Introduction
Statistics provides a wide range of tools for understanding and visualizing data. One of the most fundamental and useful tools is the histogram, which offers a graphical representation of the distribution of a continuous dataset. Through this visualization, we can identify patterns, understand the shape of the distribution, such as whether it is symmetrical, normal, or skewed, detect outliers, and generally gain a comprehensive view of the structure of our data.
What is a histogram?
A histogram is a graphical representation of frequencies. It displays data through rectangular bars, where each bar represents an interval of values, also called a class. The horizontal axis corresponds to the scale of the continuous variable, while the vertical axis expresses the frequency or frequency density. In this way, we can immediately understand how often observations occur in specific ranges of the variable. The usefulness of the histogram lies in the fact that it reveals the underlying distribution of the data. For example, we can examine whether a variable, such as age, follows a normal distribution or whether it shows skewness to the right or to the left. This is extremely important in data analysis, since many statistical methods rely on assumptions regarding the type of distribution.
How is a histogram created?
The process of creating a histogram begins with dividing the data into intervals, called classes or bins. These intervals must be continuous and cover the entire range of the dataset. For example, if we study the age of a population, we can divide the data into categories of ten years each, such as 20–29, 30–39, 40–49, and so forth. Next, we count the number of observations that belong to each interval. This frequency count is represented with a bar, whose area, and not just its height, expresses the total number of observations contained in the interval. The height of the bar depends on the width of the interval, and the larger the interval, the smaller the height may be, so that the area remains representative of the frequency. It is important to note that in many cases histograms use intervals of equal width. This makes the bar heights proportional to the frequencies and therefore easier to interpret. However, when the intervals have different widths, the visual analysis must be based on the area of each bar and not its height.

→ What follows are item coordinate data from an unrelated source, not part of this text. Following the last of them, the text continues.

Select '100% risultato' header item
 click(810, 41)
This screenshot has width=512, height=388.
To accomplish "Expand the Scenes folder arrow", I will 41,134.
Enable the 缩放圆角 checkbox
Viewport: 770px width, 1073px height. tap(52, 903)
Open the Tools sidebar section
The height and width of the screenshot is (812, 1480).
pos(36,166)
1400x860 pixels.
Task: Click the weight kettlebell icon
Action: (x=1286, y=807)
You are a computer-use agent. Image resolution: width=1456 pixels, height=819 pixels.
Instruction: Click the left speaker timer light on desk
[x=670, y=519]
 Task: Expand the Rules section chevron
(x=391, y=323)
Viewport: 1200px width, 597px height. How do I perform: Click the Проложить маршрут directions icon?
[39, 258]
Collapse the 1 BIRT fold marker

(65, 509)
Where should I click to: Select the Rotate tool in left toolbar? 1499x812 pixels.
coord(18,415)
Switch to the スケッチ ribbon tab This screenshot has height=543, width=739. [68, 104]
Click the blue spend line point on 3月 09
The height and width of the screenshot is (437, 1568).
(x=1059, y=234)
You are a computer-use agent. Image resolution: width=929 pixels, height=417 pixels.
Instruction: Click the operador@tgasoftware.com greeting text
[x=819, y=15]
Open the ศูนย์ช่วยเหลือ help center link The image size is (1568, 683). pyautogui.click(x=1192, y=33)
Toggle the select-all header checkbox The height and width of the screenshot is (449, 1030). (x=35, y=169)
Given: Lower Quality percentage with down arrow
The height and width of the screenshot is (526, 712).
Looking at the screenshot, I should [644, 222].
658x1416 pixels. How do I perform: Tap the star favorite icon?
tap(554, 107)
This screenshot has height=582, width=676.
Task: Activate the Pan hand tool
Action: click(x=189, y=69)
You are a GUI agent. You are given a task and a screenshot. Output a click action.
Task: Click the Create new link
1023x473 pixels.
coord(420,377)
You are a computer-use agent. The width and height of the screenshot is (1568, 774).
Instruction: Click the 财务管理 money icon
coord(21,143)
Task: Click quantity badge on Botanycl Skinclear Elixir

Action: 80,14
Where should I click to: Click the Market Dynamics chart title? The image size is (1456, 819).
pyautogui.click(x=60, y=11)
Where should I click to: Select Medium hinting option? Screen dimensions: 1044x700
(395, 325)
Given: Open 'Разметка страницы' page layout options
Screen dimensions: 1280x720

Histogram and the area of bars
A common mistake in interpreting histograms is the confusion between height and area. The area of each bar represents the frequency, meaning the number of observations. When all intervals have the same width, the height indeed reflects the frequency as well. However, in cases of unequal intervals, the height alone is not sufficient, and we need to take the width into account to understand the frequency correctly. This detail is particularly important in more advanced analyses, where data are not evenly distributed, and researchers choose intervals of different sizes in order to better highlight the structure of the observations.
What is the difference between a histogram and a bar chart?
Although histograms and bar charts look visually similar, the two types of graphs have different purposes and meanings. The histogram is used exclusively for continuous data, which are divided into intervals. It shows the frequency of values within those intervals, and its bars are continuous, with no gaps, symbolizing the uninterrupted nature of the variable. The bar chart, on the other hand, is used for categorical or discrete data. In this case, each bar represents a category, such as gender, occupation, or color preference. The bars in a bar chart are separate, with visible gaps between them, emphasizing the discrete nature of the categories. This difference is fundamental, since the histogram aims to reveal the distribution of a continuous variable, while the bar chart aims to compare magnitudes among categories.
Conclusion
The histogram is one of the most essential tools for data analysis and visualization. Through it, we can understand the distribution of a continuous variable, identify patterns and outliers, and make decisions about further statistical analyses. Correct understanding of the concept of area, and not only bar height, is critical for accurate interpretation of a histogram. Furthermore, it is important to distinguish the histogram from the bar chart, so that each graphical method is used in the proper context. The histogram is used for continuous variables, while the bar chart is used for categorical or discrete variables. In this way, we achieve an accurate and meaningful representation of our data.